Algarve assume-se como Destino Turístico Seguro

O Algarve assume-se como Destino Turístico Seguro mas nas conclusões das Jornadas de Turismo e Segurança, que se realizaram em maio, refere a necessidade de melhorar.

Durante as Jornadas, organizadas pela Aheta, Rotary Club e Universidade do Algarve, os participantes, onde estavam empresários, hoteleiros e forças de segurança, reconheceram que o crescimento do número de turistas e residentes
não tem sido acompanhado por um aumento do efetivo das diversas forças e serviços de segurança, como seria necessário e desejável, daí “a necessidade de dotar o Algarve de um efetivo que permita criar condições de segurança estáveis e duradouras ao longo de todo o ano, face à dependência económica da região da atividade turística”. Os participantes concluíram ainda que atendendo à complexidade das novas formas de criminalidade, aliadas ao seu cariz multidisciplinar,
é “fundamental apostar cada vez mais numa estratégia de investigação e prevenção, articulada com as diferentes forças policiais e serviços de segurança, bem como com a indústria hoteleira e turística regional”, mas “evitar a implementação de medidas de segurança intimidatórias que possam funcionar como dissuasoras dos graus de satisfação dos turistas que nos visitam”.

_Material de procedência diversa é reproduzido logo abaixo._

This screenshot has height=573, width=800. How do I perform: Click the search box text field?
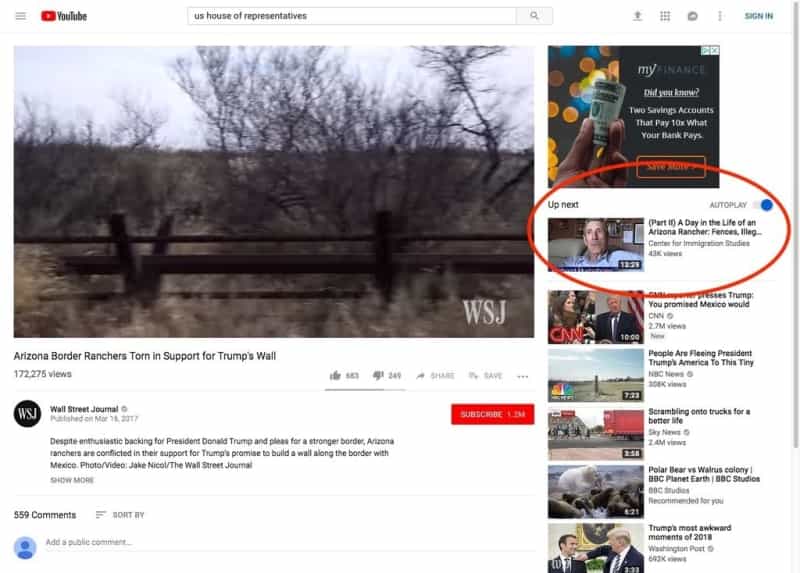pos(352,16)
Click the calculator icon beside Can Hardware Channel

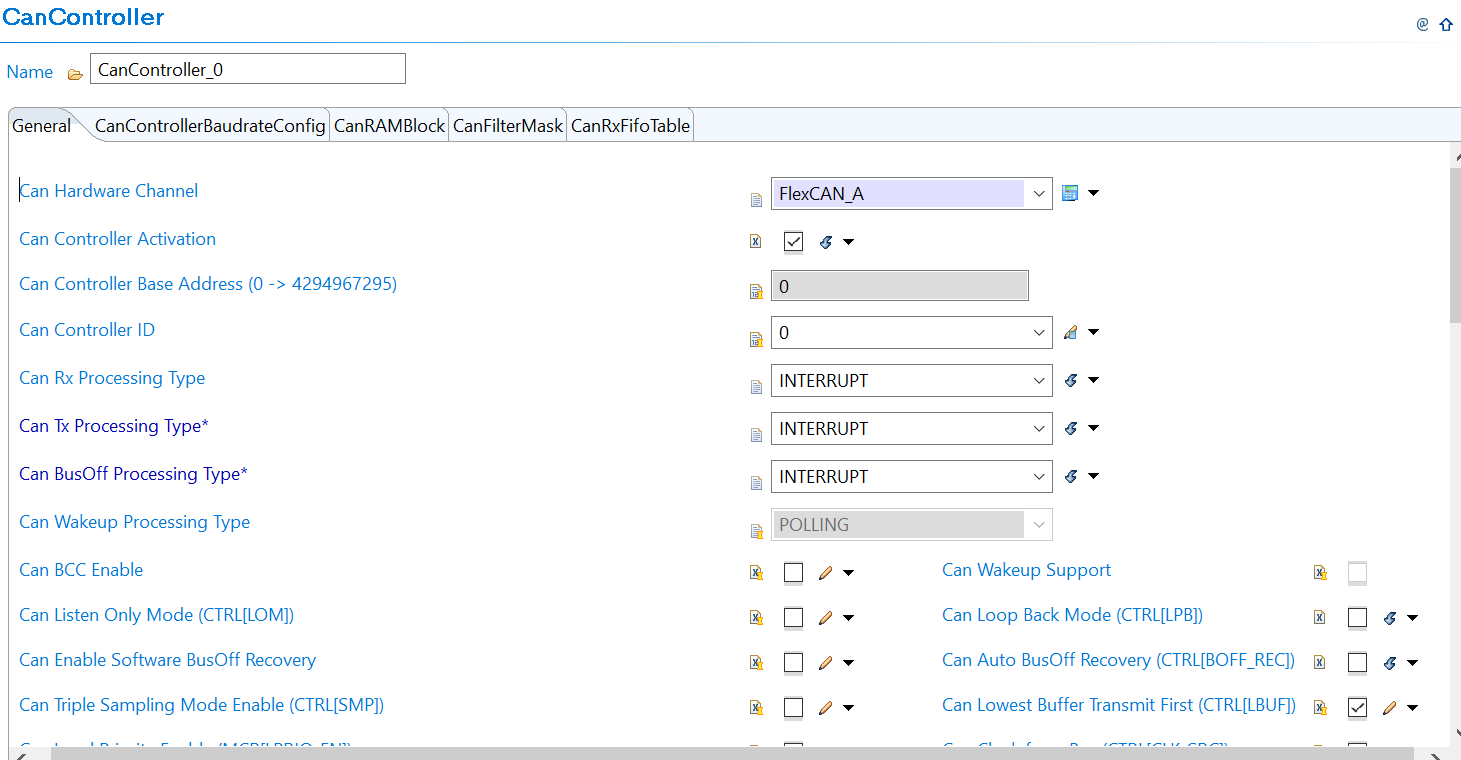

A segurança, enquanto um bem coletivo de inegável valor económico e social, deve ser entendida como um ativo fundamental para a melhoria dos níveis de confiança no Algarve e, por conseguinte, um fator crítico determinante para o sucesso do seu desenvolvimento turístico, referem ainda as conclusões das jornadas.

Os participantes defenderam também a melhoria do enquadramento e a implementação de ações de formação contínua dos seus recursos humanos, assim como outras medidas destinadas à dignificação dos profissionais das forças e serviços de segurança, incluindo a modernização de equipamentos e tecnologias, viaturas e estruturas de suporte operacionais, especialmente ao nível de instalações condignas de atendimento ao público e condições de trabalho e de estada.

As Jornadas concluíram ainda que, independentemente de a segurança não representar em si mesma um fator de promoção turística, isso não pode impedir a continuação do estudo criterioso e inteligente deste fenómeno entre os diversos
parceiros, de forma a quebrar a atual inércia sobre uma matéria estratégica e prioritária para a economia regional e, consequentemente para o maior setor exportador nacional, que é o turismo. Os participantes aprovaram, por unanimidade,
que “estes encontros deverão realizar-se, anualmente, enquanto fórum privilegiado de discussão, tendo em vista a consolidação desta enorme valência competitiva que fazem do Algarve não só um destino turístico seguro, mas também um lugar apelativo e seguro para se viver”.